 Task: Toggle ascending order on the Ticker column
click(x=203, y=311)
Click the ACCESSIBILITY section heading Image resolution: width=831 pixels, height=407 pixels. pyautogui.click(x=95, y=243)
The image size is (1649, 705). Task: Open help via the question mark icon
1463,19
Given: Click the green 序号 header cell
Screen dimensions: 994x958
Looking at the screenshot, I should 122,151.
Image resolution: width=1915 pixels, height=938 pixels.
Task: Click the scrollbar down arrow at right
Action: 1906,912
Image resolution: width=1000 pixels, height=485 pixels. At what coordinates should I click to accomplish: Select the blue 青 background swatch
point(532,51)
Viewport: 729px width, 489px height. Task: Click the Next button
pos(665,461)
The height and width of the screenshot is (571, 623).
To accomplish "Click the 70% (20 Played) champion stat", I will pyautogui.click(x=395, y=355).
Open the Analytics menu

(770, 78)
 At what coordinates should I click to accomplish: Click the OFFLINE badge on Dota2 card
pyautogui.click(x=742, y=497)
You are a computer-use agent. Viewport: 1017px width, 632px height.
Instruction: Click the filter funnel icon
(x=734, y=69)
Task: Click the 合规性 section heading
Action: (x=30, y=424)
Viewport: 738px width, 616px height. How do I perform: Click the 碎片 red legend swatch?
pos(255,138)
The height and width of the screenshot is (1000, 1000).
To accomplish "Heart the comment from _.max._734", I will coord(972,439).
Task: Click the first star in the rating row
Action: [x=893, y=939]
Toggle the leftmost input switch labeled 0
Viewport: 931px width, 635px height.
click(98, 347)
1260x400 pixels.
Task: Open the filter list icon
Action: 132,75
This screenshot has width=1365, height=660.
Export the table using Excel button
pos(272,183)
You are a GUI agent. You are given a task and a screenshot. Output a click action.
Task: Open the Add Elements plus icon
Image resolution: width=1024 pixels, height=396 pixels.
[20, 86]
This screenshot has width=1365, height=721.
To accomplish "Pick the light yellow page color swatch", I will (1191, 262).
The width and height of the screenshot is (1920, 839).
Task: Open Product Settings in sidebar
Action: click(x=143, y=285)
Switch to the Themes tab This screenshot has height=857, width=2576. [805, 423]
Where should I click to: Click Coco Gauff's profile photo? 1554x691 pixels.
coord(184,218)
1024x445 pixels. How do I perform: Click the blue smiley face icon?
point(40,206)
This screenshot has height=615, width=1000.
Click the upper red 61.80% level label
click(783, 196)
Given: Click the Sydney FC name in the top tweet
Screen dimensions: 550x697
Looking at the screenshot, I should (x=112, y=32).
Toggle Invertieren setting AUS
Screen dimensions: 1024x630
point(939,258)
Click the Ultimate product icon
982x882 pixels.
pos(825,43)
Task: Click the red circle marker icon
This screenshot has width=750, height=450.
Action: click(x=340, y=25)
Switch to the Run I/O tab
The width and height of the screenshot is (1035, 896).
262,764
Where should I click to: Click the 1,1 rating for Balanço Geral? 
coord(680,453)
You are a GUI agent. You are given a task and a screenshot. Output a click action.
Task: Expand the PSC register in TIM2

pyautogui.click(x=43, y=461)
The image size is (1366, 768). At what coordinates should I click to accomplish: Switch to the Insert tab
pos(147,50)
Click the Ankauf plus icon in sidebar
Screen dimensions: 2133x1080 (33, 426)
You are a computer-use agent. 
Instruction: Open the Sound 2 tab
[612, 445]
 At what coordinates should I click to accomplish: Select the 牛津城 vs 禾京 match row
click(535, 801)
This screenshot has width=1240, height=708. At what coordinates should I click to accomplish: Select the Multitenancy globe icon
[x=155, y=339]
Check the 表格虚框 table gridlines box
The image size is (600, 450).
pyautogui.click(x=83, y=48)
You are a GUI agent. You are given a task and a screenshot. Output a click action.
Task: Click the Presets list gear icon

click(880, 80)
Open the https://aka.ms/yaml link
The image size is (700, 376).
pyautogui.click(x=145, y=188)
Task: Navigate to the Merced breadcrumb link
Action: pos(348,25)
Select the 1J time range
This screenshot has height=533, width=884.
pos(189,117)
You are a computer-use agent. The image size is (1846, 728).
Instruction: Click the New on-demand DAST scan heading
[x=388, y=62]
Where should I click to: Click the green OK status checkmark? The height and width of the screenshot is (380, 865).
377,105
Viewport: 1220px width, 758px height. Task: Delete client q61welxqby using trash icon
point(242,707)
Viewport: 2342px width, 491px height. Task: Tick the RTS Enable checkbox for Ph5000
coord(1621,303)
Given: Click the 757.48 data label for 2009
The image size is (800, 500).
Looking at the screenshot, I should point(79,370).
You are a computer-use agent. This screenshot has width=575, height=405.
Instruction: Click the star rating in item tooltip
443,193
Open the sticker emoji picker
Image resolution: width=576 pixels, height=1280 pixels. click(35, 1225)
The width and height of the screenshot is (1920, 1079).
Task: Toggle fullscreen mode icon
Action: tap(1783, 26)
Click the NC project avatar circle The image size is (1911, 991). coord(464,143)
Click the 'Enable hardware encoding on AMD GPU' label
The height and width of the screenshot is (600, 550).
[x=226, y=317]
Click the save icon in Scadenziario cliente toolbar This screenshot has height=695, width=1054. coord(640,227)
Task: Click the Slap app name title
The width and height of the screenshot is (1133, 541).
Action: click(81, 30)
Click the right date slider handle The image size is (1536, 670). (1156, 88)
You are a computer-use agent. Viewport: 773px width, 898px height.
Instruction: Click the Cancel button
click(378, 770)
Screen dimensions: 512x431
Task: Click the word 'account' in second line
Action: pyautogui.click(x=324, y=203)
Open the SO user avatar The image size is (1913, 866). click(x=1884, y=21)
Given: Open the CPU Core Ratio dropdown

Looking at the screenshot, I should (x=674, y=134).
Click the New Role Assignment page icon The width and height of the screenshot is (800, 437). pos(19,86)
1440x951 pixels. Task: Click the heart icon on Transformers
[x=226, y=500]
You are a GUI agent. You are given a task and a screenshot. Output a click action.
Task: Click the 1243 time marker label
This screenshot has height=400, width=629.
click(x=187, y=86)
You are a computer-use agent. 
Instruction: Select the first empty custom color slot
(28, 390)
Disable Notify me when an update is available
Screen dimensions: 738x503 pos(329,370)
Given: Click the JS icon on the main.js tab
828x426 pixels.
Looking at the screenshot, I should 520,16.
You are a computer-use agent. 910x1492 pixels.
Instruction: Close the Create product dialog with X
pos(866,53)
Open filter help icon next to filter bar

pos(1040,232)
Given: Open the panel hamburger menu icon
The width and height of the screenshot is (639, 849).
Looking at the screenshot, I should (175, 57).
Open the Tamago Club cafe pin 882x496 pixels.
---*---
» What is required
Give again, unchanged, the lines running from the top of the material above through the line that has "You are a computer-use agent. Viewport: 1017px", and nothing more.

» Answer below
 Task: Toggle ascending order on the Ticker column
click(x=203, y=311)
Click the ACCESSIBILITY section heading Image resolution: width=831 pixels, height=407 pixels. pyautogui.click(x=95, y=243)
The image size is (1649, 705). Task: Open help via the question mark icon
1463,19
Given: Click the green 序号 header cell
Screen dimensions: 994x958
Looking at the screenshot, I should 122,151.
Image resolution: width=1915 pixels, height=938 pixels.
Task: Click the scrollbar down arrow at right
Action: 1906,912
Image resolution: width=1000 pixels, height=485 pixels. At what coordinates should I click to accomplish: Select the blue 青 background swatch
point(532,51)
Viewport: 729px width, 489px height. Task: Click the Next button
pos(665,461)
The height and width of the screenshot is (571, 623).
To accomplish "Click the 70% (20 Played) champion stat", I will pyautogui.click(x=395, y=355).
Open the Analytics menu

(770, 78)
 At what coordinates should I click to accomplish: Click the OFFLINE badge on Dota2 card
pyautogui.click(x=742, y=497)
You are a computer-use agent. Viewport: 1017px width, 632px height.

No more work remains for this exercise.